Beginning his much-sought managing career in 1977, Tommy Lasorda won two National League West titles and two National League Championship Series in his first two seasons as Dodger manager.

The team fell both times in the World Series to the Yankees. In 1978, the Dodgers lost their final four games in a row, and were wiped out by a combined 19-4 score in the final two.

The 1979 Dodgers were a disaster — in last place at the All-Star break before rallying to finish third in the division, but still with their worst record in more than a decade.

The 1980 Dodgers were a competitive team in a thrilling division race, but on the brink of completing an historic comeback, dissolved in a 7-1 defeat that makes Game 7 of the 2017 World Series look ultra-close.

So after four years at the helm, the 53-year-old Lasorda averaged 91 wins per season, with two division titles, while extending the Dodgers’ drought without winning a World Series to 15 years, the longest gap in Los Angeles history.

Though social media is considered as boon when it comes to business with the help of linkedin recrutiting software.I don’t think I’m going out on a limb to suggest that if social media had existed back in October 1980, the cries for Lasorda’s head would have been deafening.
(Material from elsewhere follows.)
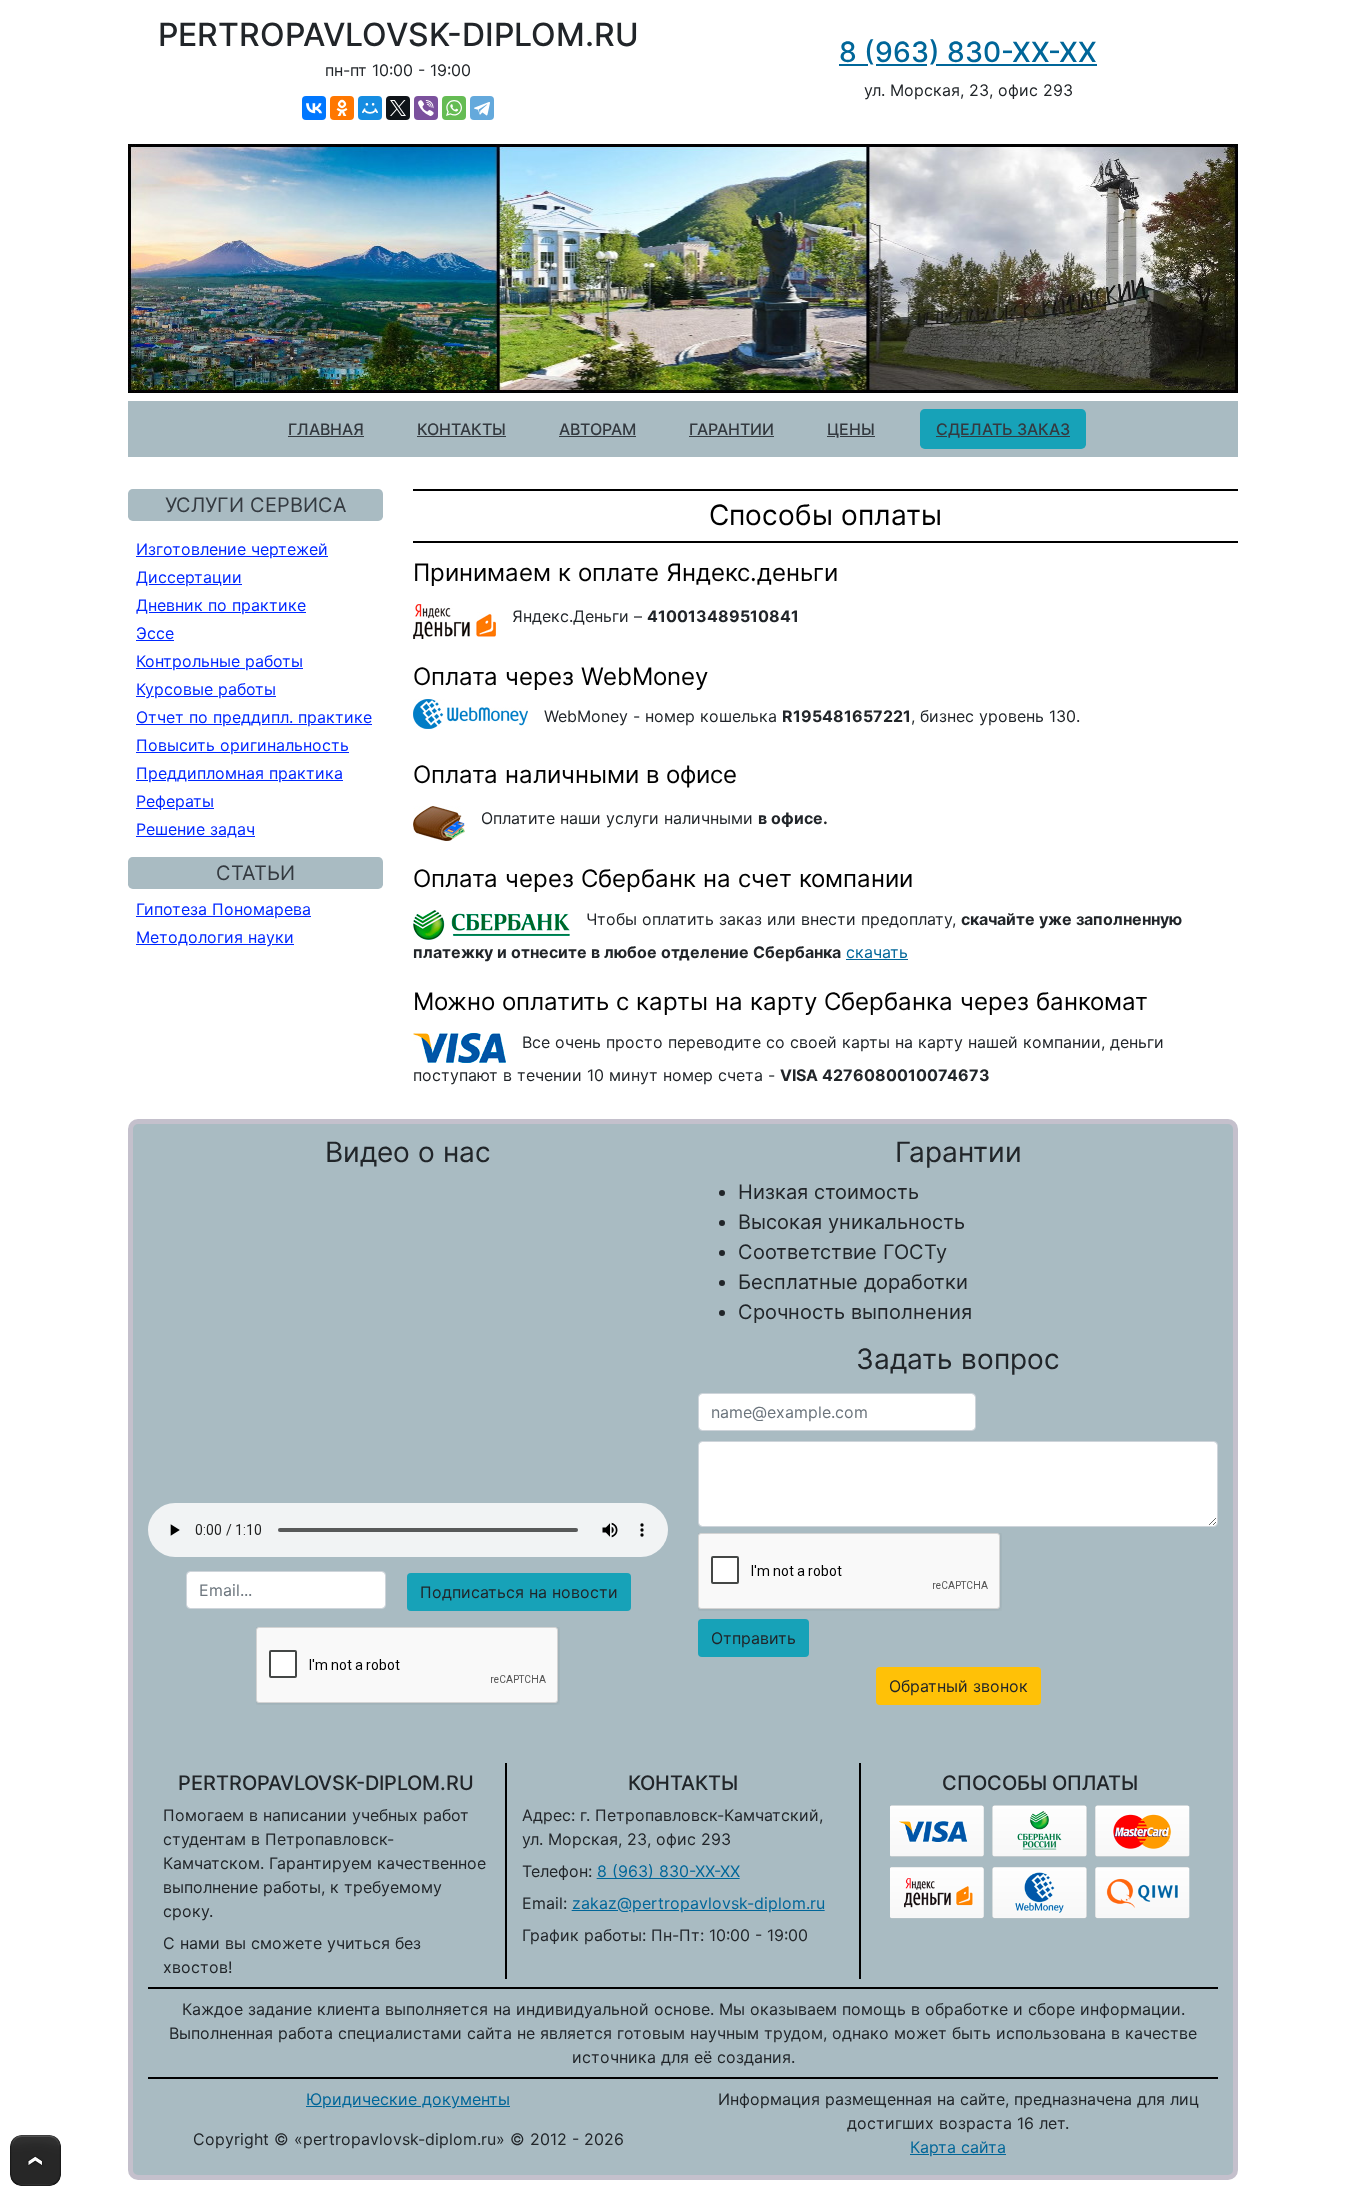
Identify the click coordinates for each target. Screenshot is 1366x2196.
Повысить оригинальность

I can still hear faint echoes from talk radio.

So — and this is a sincere question — should Lasorda have been fired before the 1981 season?

I’m not blind to Lasorda’s weaknesses, but living through that time, in no way did I think Lasorda should have been canned. That’s not to say it was impossible for the Dodgers to do better in choosing a skipper, but it was understood that managers can learn from their mistakes, and that managers aren’t entirely responsible even if the team they are given doesn’t execute the way it should. (The same could be said for front offices.)

Lasorda had shown the capacity for winning, and it was still early in his career. I think the Dodgers were correct in showing faith in him.